Kayvan S.T. Khalatbari is a homeless advocate and lives in Denver. He filmed the police taking blankets from a group of homeless people, including Burton, who were camping outside the Denver City and Council building on the night of November 29. The group had deliberately set up their camp outside the council building as a protest, after being moved along from where they were previously staying.
"The shelters are full"
There are three main encampments that have existed downtown. Normally, when police go and sweep them, they clean it up, take the belongings, move the people along and then they let the homeless people come back. They say it is a tactic to encourage them to go in the shelters, even though the shelters are full.
But recently, instead of letting people go back to their spots, they posted police there. Suddenly there were a few hundred people dispersed around the city, further from the services they needed to access.

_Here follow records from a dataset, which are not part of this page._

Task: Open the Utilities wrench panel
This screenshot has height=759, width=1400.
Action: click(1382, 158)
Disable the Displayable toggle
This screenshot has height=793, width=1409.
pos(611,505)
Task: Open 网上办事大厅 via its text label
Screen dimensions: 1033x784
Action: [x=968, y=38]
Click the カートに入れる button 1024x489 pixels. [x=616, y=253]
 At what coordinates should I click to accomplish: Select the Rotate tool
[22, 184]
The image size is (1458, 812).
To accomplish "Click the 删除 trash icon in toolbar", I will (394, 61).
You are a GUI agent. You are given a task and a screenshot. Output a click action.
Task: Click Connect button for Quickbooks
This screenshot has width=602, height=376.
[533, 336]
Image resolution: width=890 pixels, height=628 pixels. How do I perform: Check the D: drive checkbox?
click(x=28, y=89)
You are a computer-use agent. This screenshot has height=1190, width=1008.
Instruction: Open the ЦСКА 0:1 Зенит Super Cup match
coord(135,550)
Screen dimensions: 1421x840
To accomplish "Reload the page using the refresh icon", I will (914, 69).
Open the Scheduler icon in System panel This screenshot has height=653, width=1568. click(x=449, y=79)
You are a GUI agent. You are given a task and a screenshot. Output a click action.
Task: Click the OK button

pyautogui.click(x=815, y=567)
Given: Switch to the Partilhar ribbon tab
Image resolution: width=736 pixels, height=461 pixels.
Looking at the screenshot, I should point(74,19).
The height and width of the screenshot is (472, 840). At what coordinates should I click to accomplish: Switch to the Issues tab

These communities were broken up. These homeless folks got fed up with it and moved in front of the services building to protest.
The homeless people can go and collect their belongings but they’re usually put in storage facilities far away – so are they going to walk for miles, or skip meals to get an Uber? And often when they’re there they don’t have ID to pick up their belongings.
In the wake of the video’s publication on social media, the Colorado branch of the American Civil Liberties Union (ACLU) sent a public letter to the Mayor of Denver Michael Hancock, citing the “cruelty” of the city’s position on homelessness and urging authorities to repeal the ban and end police sweeps.
The official statement put out by the Denver Police Department said that those depicted in the video were illegally staying outside of the City and Council building after repeated warnings, and officers had collected the blankets “as evidence of the violations”.
“There are a million reasons why people can’t go in shelters”Khalatbari explained what happened on the night he took the video.
I knew that they were camping down here and I knew that there would be aggressive enforcement, so we just had our cameras out the whole time. I think the cops were more polite and more considerate of the gear they were taking because of the cameras on them.
The process of the urban camping ban is a police officer going to an encampment and asking people to move on with a verbal warning, and they check to see if there is a reason to arrest the person on sight.
They are supposed to come by with workers from mental health services and have these co-responders present, but they weren’t there that night.
“Many police officers don’t agree with this”
If you don’t move they come back and give you a written warning, and if you don’t move again they give you a citation. If you still don’t move or resist in some fashion, they will arrest you. There are many police officers that we speak with on a daily basis that don’t agree with this, but they want to keep their jobs.
They say that after being moved on, people can go into the shelters, but there are not enough beds for the houseless community here in Denver. Not only that, but there are a million reasons why people can’t go in these spots: they are extremely unsanitary, they are noisy, a couple can’t go in together… Often families choose to stay on the streets so they can stay together. People who have mental health problems may be unwilling to go into a space that is not private and not equipped to deal with them. People who are transgender have trouble finding space in shelters. We don’t have services that are considerate of the people, and have practices that actively harm the people.
Most of shelters are run by non-profits that get funding from the city; it’s unfortunate that a lot of people that work there understand their deficiencies but they’re afraid to speak out because they’re afraid of losing their funding from the city.
A group of homeless people filed a class-action lawsuit against the City of Denver in August for the sweeps, which they say violate their constitutional rights. The case is currently awaiting a decision by a district judge on class certification.
Mayor Michael Hancock responded to the criticism the viral video generated on December 10 by ordering Denver police to stop taking belongings that homeless people need to keep warm when enforcing the urban camping ordinance, up to the end of April 2017.